The act of considered care from the writer makes us feel safe to do that.

Teju Cole discussed this on Krista Tippett’s podcast. The role of the artist is ‘to get people to concentrate more’. Cole said,

‘The artist raises a palm as if to say hush and listen and let’s be still.”

This considered line, too, takes us straight there, right?

I’m a big fan of Charles Bukowski’s tussles through his torture. I trust him. I trust his considered placement of pain on a page. Have a read of the below…I’ll see you again at the bottom.

“Either peace or happiness, let it enfold you. When I was a young man, I felt these things were dumb, unsophisticated. I had bad blood, a twisted mind, a precarious upbringing. I was hard as granite, I leered at the sun. I trusted no man and especially no woman…. I challenged everything, was continually being evicted, jailed, in and out of fights, in and out of my mind…. Peace and happiness to me were signs of inferiority, tenants of the weak and addled mind. But as I went on … it gradually began to occur to me that I wasn’t different from the others, I was the same… Everybody was nudging, inching, cheating for some insignificant advantage, the lie was the weapon and the plot was empty…. Cautiously, I allowed myself to feel good at times. I found moments of peace in cheap rooms just staring at the knobs of some dresser or listening to the rain in the dark. The less I needed the better I felt…. I re-formulated. I don’t know when, date, time, all that but the change occurred. Something in me relaxed, smoothed out. I no longer had to prove that I was a man, I didn’t have to prove anything. I began to see things: coffee cups lined up behind a counter in a cafe. Or a dog walking along a sidewalk. Or the way the mouse on my dresser top stopped there with its body, its ears, its nose, it was fixed, a bit of life caught within itself and its eyes looked at me and they were beautiful. Then- it was gone. I began to feel good, I began to feel good in the worst situations and there were plenty of those…. I welcomed shots of peace, tattered shards of happiness…. And finally I discovered real feelings of others, unheralded, like lately, like this morning, as I was leaving, for the track, I saw my wife in bed, just the shape of her head there…. so still, I ached for her life, just being there under the covers. I kissed her in the forehead, got down the stairway, got outside, got into my marvelous car, fixed the seatbelt, backed out the drive. Feeling warm to the fingertips, down to my foot on the gas pedal, I entered the world once more, drove down the hill past the houses full and empty of people, I saw the mailman, honked, he waved back at me.”
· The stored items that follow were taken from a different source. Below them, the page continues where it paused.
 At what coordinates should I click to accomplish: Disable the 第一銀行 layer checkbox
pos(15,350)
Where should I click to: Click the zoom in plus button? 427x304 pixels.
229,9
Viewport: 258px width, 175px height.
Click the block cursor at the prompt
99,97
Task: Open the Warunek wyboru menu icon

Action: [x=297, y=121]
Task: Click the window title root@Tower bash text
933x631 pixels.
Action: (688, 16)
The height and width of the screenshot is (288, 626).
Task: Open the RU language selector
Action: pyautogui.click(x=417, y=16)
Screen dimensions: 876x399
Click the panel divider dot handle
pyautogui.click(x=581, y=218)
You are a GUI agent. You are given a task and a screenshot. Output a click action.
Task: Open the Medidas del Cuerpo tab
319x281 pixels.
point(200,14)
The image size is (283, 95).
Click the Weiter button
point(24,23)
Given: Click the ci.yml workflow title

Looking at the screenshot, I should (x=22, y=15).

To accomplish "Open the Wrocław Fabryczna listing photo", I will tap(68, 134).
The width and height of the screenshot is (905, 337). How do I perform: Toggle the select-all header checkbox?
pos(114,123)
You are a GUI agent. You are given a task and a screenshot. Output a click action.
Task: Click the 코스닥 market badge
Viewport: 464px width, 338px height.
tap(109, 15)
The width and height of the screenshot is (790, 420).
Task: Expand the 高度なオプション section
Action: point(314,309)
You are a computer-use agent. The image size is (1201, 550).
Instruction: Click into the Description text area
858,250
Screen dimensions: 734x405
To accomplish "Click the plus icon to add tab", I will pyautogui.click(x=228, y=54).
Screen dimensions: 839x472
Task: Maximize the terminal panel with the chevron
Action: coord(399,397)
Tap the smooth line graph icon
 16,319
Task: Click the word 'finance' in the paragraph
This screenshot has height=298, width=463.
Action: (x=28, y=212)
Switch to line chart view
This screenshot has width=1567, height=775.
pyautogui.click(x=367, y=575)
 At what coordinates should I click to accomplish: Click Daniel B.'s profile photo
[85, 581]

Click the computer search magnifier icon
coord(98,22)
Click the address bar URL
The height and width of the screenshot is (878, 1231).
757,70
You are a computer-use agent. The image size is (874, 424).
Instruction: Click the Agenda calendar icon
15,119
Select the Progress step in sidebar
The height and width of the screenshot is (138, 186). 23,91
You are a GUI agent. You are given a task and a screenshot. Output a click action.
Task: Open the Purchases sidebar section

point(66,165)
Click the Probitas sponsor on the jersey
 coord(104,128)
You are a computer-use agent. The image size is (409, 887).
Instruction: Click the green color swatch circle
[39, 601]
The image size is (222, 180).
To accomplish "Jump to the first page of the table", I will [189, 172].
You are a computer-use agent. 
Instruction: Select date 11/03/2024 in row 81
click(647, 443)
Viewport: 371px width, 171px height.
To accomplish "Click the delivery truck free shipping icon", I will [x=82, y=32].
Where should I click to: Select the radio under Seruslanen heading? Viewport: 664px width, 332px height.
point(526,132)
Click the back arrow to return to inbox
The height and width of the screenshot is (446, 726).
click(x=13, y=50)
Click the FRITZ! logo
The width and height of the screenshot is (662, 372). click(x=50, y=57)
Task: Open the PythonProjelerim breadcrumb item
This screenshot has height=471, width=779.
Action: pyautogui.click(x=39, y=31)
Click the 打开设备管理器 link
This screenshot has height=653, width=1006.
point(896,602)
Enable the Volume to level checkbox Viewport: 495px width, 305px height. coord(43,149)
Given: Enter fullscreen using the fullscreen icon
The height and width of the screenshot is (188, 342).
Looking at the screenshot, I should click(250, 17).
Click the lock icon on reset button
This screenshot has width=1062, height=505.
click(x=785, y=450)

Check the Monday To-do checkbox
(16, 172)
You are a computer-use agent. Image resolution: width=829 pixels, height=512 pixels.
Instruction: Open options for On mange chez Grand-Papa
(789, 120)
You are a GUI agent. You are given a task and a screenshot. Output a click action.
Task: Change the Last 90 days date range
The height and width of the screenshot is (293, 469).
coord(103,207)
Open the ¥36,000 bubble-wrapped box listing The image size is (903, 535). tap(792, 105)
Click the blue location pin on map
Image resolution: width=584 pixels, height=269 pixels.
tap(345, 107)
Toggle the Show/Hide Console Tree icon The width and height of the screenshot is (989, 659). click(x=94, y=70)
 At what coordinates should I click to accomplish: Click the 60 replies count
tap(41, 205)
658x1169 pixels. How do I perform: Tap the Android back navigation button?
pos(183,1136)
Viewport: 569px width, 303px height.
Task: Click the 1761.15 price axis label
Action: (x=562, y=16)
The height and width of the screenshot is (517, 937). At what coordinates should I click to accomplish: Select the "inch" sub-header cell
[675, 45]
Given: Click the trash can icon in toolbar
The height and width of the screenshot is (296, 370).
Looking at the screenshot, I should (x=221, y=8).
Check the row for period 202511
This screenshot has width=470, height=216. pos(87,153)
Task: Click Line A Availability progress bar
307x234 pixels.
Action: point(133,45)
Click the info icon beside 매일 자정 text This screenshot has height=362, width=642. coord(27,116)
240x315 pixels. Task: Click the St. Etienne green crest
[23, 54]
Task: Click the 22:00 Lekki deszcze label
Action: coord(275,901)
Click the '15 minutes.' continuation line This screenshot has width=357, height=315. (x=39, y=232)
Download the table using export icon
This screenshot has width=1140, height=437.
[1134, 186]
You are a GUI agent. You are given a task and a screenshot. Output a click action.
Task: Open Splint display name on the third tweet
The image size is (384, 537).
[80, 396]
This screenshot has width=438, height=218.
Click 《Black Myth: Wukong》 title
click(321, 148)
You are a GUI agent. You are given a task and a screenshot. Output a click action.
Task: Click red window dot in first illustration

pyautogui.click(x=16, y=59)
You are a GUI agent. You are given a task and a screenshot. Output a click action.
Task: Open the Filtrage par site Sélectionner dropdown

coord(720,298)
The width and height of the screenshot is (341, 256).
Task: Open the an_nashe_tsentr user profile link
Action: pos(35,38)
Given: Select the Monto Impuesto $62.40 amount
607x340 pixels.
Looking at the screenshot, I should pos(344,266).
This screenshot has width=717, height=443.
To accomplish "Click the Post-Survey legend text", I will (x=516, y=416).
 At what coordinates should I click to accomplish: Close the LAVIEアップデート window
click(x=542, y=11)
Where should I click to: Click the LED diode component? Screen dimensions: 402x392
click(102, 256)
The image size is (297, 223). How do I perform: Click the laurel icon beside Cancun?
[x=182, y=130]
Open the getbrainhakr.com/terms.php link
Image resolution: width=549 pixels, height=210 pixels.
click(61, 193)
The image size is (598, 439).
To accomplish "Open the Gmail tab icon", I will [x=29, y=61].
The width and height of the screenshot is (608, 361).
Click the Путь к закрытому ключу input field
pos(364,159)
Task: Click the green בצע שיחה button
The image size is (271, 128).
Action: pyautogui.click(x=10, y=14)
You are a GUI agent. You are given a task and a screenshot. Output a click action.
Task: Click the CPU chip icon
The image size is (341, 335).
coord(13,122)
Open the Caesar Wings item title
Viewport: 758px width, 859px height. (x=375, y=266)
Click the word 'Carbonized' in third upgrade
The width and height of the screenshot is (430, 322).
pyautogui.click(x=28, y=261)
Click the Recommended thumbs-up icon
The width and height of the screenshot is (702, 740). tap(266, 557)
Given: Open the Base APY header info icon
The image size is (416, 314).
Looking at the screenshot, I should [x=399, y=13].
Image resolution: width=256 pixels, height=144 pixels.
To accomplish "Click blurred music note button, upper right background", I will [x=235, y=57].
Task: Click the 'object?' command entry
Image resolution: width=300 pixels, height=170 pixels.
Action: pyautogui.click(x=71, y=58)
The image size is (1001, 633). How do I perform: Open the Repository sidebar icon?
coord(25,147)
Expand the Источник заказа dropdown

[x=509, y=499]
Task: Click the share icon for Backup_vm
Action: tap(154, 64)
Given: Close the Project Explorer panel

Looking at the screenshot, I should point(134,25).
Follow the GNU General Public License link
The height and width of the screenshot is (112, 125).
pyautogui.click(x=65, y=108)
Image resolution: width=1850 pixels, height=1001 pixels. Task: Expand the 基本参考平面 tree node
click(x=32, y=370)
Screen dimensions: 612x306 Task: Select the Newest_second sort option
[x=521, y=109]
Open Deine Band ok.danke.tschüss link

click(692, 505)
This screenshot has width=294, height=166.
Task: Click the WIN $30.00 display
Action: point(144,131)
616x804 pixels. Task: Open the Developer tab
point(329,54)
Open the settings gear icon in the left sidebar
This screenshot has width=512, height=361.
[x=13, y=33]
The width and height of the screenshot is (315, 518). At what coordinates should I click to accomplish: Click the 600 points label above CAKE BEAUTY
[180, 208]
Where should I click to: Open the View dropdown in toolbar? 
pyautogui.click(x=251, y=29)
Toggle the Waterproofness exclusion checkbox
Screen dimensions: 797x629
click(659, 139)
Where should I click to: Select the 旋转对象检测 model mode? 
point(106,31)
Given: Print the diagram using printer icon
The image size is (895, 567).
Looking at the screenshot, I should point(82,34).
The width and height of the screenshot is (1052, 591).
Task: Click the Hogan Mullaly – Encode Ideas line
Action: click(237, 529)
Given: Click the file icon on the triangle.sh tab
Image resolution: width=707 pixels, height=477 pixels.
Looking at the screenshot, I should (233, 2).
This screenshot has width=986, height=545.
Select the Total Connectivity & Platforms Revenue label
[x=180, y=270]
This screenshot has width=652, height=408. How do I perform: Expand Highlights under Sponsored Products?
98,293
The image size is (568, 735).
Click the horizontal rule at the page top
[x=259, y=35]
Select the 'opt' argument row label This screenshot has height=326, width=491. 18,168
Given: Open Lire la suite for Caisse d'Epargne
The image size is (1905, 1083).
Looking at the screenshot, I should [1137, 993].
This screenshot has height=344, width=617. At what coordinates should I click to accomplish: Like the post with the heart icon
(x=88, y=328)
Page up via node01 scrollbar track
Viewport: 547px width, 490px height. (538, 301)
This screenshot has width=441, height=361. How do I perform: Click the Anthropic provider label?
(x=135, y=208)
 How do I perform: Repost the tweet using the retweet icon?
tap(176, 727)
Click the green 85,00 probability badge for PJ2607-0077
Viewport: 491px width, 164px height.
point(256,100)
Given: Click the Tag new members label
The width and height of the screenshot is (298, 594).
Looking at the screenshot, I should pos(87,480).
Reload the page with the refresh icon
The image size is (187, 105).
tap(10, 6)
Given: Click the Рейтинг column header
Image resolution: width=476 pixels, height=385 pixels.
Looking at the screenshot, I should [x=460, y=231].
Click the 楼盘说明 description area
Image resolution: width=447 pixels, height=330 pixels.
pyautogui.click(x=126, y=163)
I’ve noticed a lot of my friends have gone to a similar ordinariness during isolation and found much peace in the narrowed parameters. Many (who scoffed my minimalist principles previously, as something of a quirky curiosity) have recently come to the place where less is more. Simple tattered peace becomes the boon. The more fretful chasing down of more is a liability.

This brings me much joy.

I, like Bukowski, have often seen the dialling down of my expectations of life, down to ordinary and less, as something you give into with age. But, really, it’s mostly something that is gifted to you, quietly and without fanfare, when you do the work to become mature and knowing. And it is work. Indeed it is!

I hope everyone reading this is able to use this time as an opportunity to dial down to ordinary and less, to square off with the fretting…sit in it sit in it sit in it. Watch it. Welcome the most tattered shards of happiness. And expand from there.

What writers hold up a palm and get you to hush?